[AIM OF THE EXERCISE]
Start with the line that holds "Where should I". Please copy it and each remaining line below exactly, leaving pictures out.

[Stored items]
########################################
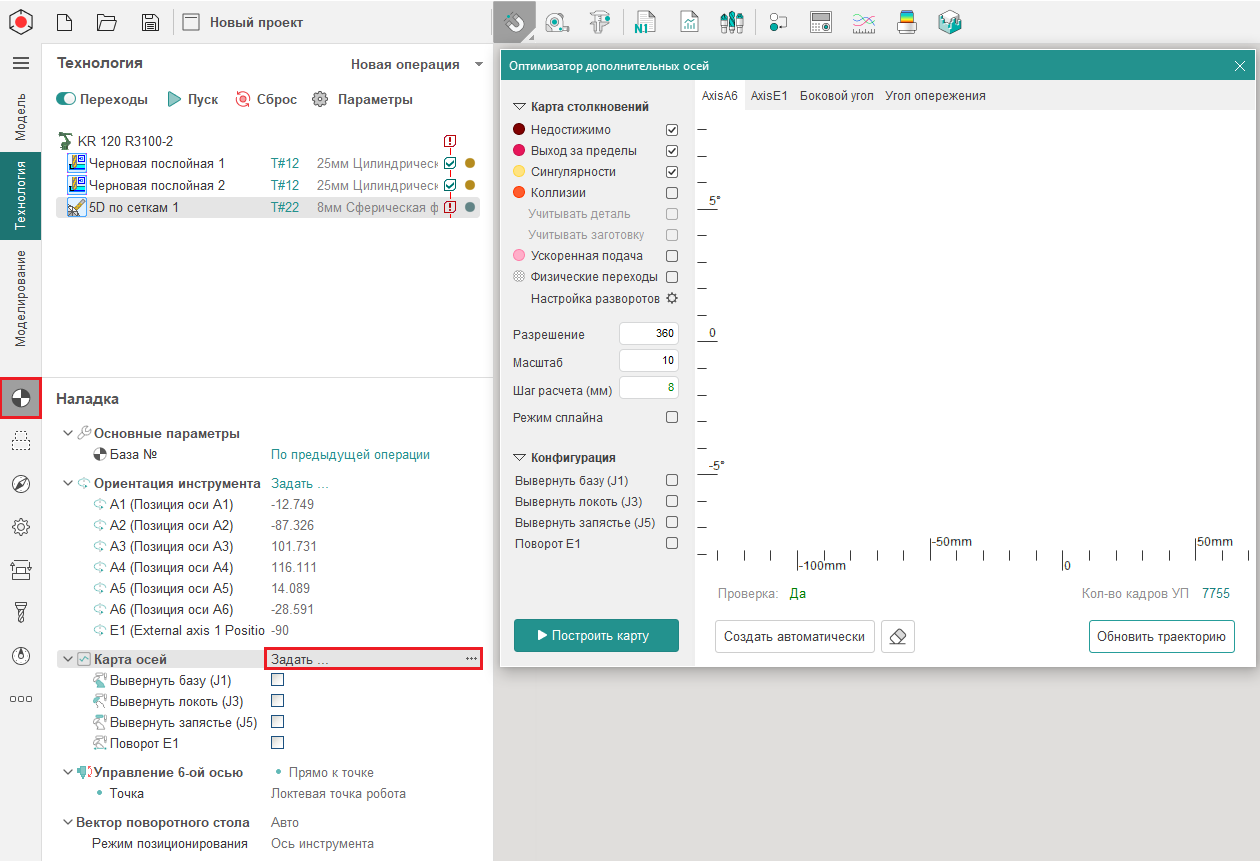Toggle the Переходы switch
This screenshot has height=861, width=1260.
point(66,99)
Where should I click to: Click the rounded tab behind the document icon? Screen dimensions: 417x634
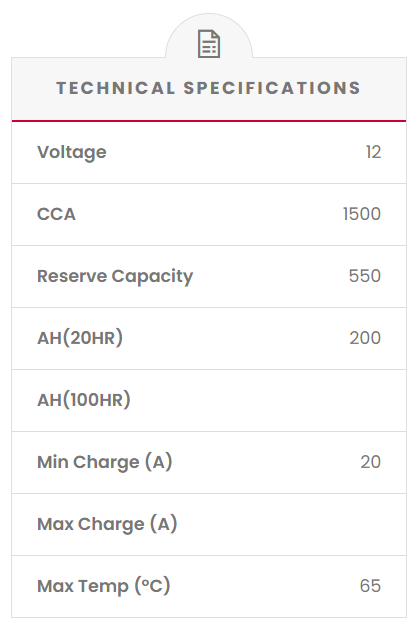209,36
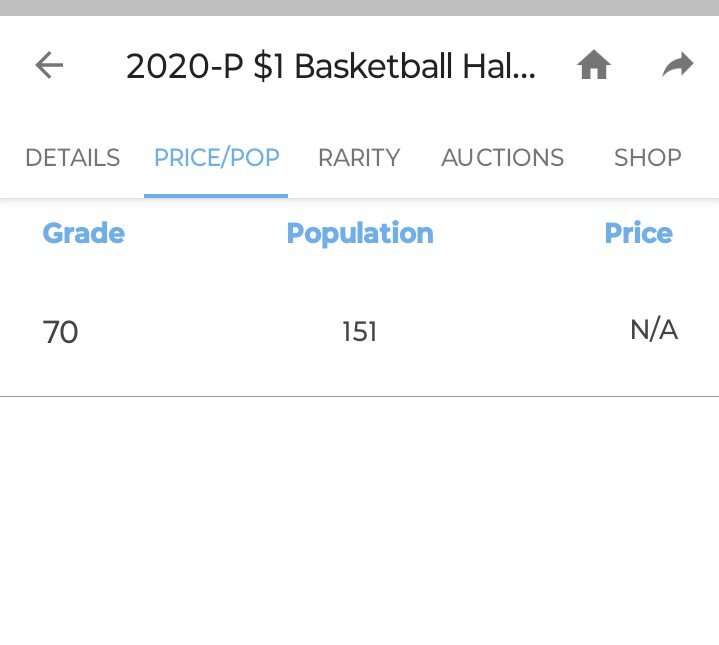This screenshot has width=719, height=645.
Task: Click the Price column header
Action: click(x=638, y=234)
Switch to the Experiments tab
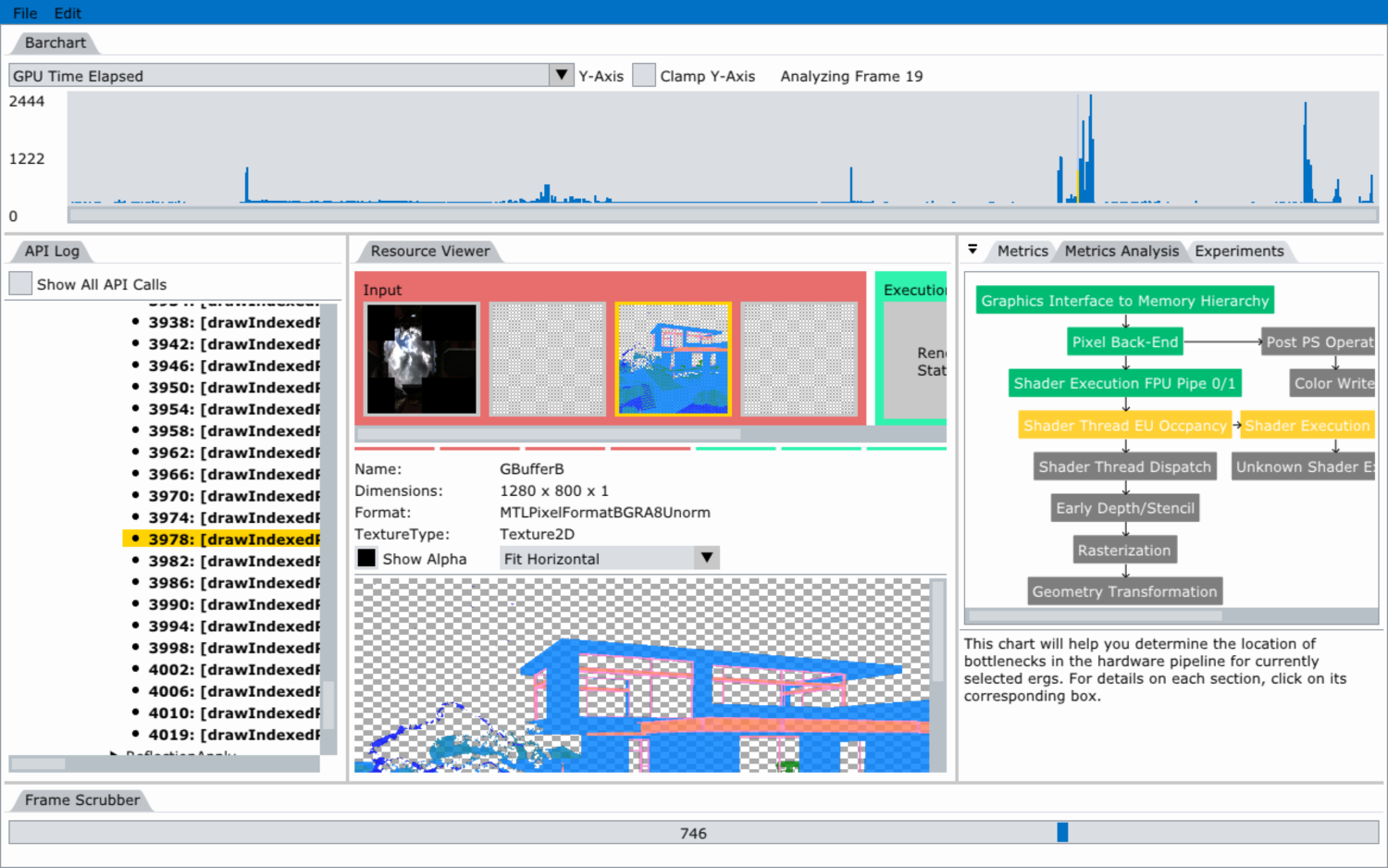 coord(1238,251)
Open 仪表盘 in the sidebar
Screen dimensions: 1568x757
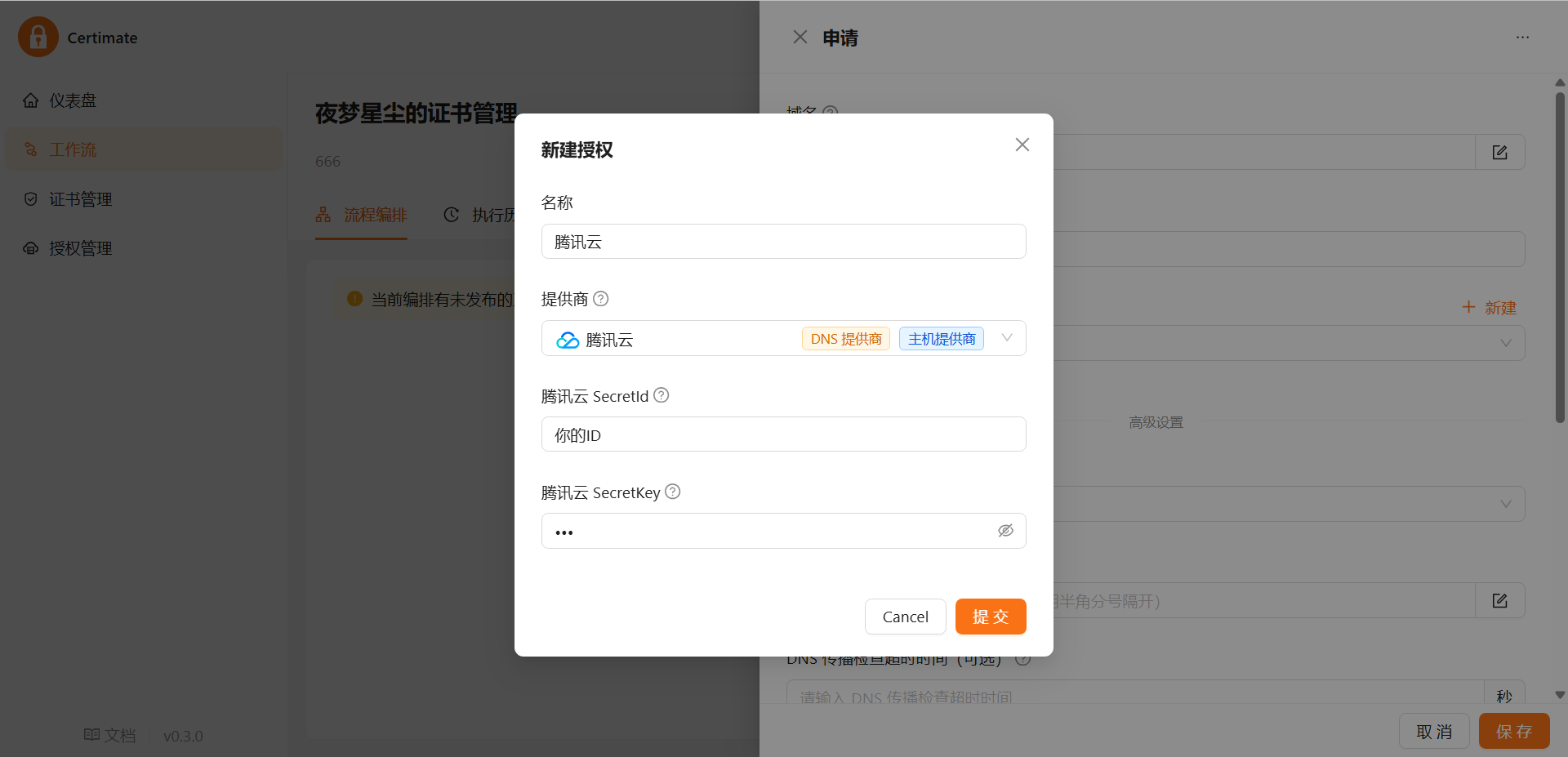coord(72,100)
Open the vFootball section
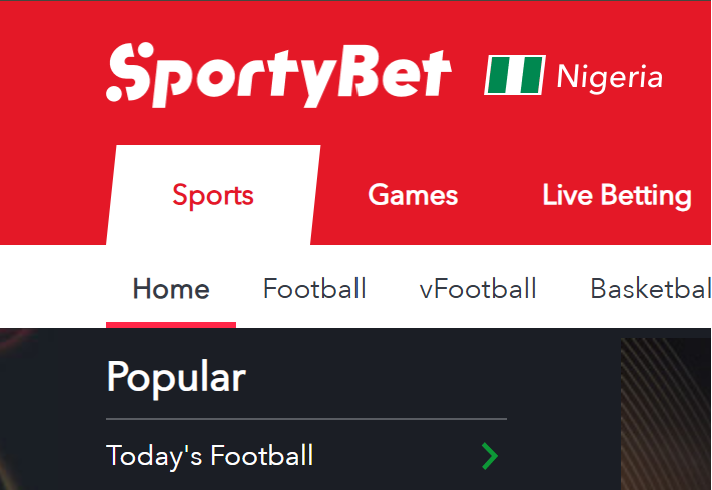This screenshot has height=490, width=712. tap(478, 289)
########################################
[OUTPUT OF THE TASK]
Where should I click to: Click the rounded tab behind the document icon? Screen dimensions: 417x634
209,36
This screenshot has width=719, height=645.
Task: Click the Price column header
Action: click(x=638, y=234)
Switch to the Experiments tab
 coord(1238,251)
Open 仪表盘 in the sidebar
Screen dimensions: 1568x757
coord(72,100)
Open the vFootball section
This screenshot has height=490, width=712. tap(478, 289)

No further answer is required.